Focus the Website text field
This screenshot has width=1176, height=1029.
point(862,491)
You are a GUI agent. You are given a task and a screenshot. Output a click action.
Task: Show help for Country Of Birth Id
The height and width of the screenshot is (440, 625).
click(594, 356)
====================
### Exercise description
Nothing but the lines from the one that contains "Task: Show help for Country Of Birth Id" through the end of the data above should appear, each reproduced exactly.

### Answer to this exercise
Task: Show help for Country Of Birth Id
The height and width of the screenshot is (440, 625).
click(594, 356)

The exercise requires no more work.